Goals:
1. In the model engine thread, edit everything from "Whatever you do" down to "rod, or crankshaft." so that "hydraulic lock" becomes "hydrolock", and give that passage again.
2. Condense the paragraph of the model engine thread that begins "Starting equipment:" into a short list that keeps its main facts.
3. According to the model engine thread, what is by far the biggest danger of damaging an engine with an electric starter?

Excerpt to read:
## start

Starting equipment: 1.2v - 2v power source for the glow plug, most model shops carry a re-chargeable nicad unit, around 10 - 14GBP ideal for this purpose. And either: An electric starter with suitable 12v battery, most at our club use a 7ah sealed lead acid battery around 15GBP. Or A chicken stick, i use a length of dowel wrapped in a piece of old inner tube.
 Signature Rick --
AV8R - 04 Oct 2006 11:18 GMT Oh the slander of the diesels! Actually, I've recently been exposed to and love RC diesel engines. Fuel is cheap and ultra easy to make. No matter what engine...a IO-540 in a private plane or a .15 in a RC the key is KNOWING YOUR ENGINE. When I first started the diesels, an electric starter was the only way. Now....after a few months, I can hand flip them cold or hot in just a few flicks. I learned the correct prime/choke. How it should "feel" and sound. Again...the key is KNOWING YOUR ENGINE.
> >>> Okay, so I'm kind of a beginner... so what materials do you absolutly > >>> NEED to start a glow engine? The manual says I need a glow starter and [quoted text clipped - 49 lines] > Or A chicken stick, i use a length of dowel wrapped in a piece of old > inner tube. Morgans - 05 Oct 2006 01:01 GMT > My next outing to the local power field will be my first time with an electric > starter, you can bet i will be enlisting the aid of someone with a few years > experience to illuminate possible pitfalls and demonstrate the correct > technique. I note even those with electric starters mostly start four strokes > by hand. By far, the BIGGEST danger of damaging an engine with an electric starter is trying to start it when the engine gets flooded.
Whatever you do for priming, I would suggest not using a squirt of fuel in the carb. That can fill the combustion chamber with enough fuel to cause hydraulic lock, which simply stated, is that if you have enough fuel in the cylinder that is attempted to compress by turning over the engine with the starter, the liquid will not compress, and you bend a rod, or crankshaft.

## end

Source data:
## start

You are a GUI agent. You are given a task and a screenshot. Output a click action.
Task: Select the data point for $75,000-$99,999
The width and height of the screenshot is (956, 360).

## end

The replies:
1.
Whatever you do for priming, I would suggest not using a squirt of fuel in the carb. That can fill the combustion chamber with enough fuel to cause hydrolock, which simply stated, is that if you have enough fuel in the cylinder that is attempted to compress by turning over the engine with the starter, the liquid will not compress, and you bend a rod, or crankshaft.

2.
- Glow plug power: a 1.2–2 V source; most model shops carry a rechargeable nicad unit for about 10–14 GBP.
- Plus one of the following:
  - An electric starter with a suitable 12 V battery (most at the writer's club use a 7 Ah sealed lead acid battery, about 15 GBP).
  - A chicken stick (the writer uses a length of dowel wrapped in a piece of old inner tube).

3. Trying to start the engine when it is flooded.